Plus tard, les Apocalypses deviendront suspectes et
seront écartées comme la littérature hérétique. Le canon Muratori ne reconnaît
que l’Apocalypse de Jean et celle de Pierre, et cependant ces Apocalypses ne
devront pas être lues publiquement. Même les deux Apocalypses autorisées dans
le canon de Muratori seront sujettes à controverses. L’Apocalypse de Pierre tombe
peu à peu dans l’oubli et il n’en subsiste plus aujourd’hui que des fragments.
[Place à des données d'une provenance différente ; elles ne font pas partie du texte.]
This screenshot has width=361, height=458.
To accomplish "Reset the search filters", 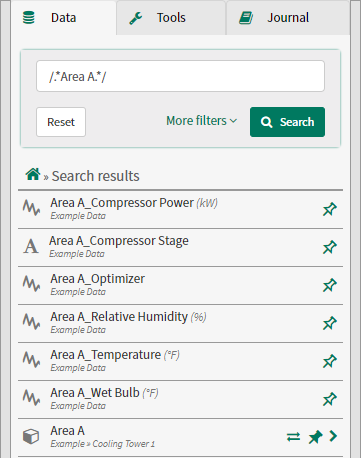I will (x=61, y=122).
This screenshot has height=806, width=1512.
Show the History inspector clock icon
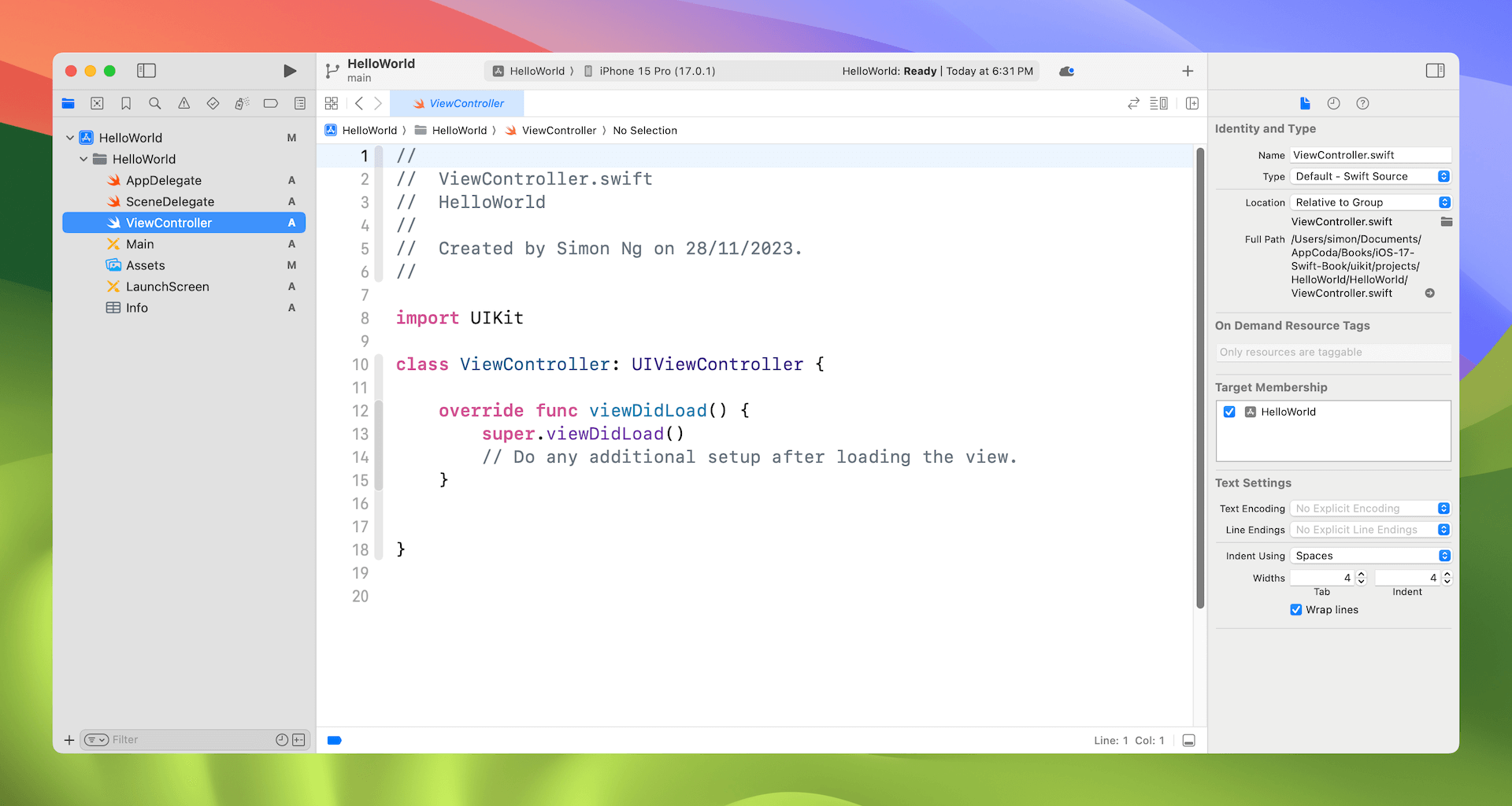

Un conflit violent éclate au sujet de l’Apocalypse de Jean et elle ne peut
finalement conserver sa place dans le canon néo-testamentaire que parce qu’elle
est couverte par le nom du disciple préféré de Jésus. Une méfiance persiste à
son égard, et dans l’Église syrienne, l’Apocalypse de Jean n’est pas reconnue
comme livre canonique. La dispute au sujet de l’Apocalypse de Jean montre que
l’Église chrétienne s’est détachée de l’apocalyptique. Corrélativement, la
compréhension du rapport entre la prédication de Jésus, la théologie de Paul,
et l’apocalyptique est perdue, mais par là est également perdue pour comprendre
le christianisme primitif. Des paragraphes chiliastiques sont retirés des
anciens récits chrétiens. Bien que le chiliasme trouve dans l’Église chrétienne
des défenseurs tels que Cerinthe, Papias, Irénée, Hippolyte, Lactance,
Tertullien, Méthode d’Olympe, Apollonius de Laodicée, il doit désormais mener
une existence toujours plus souterraines.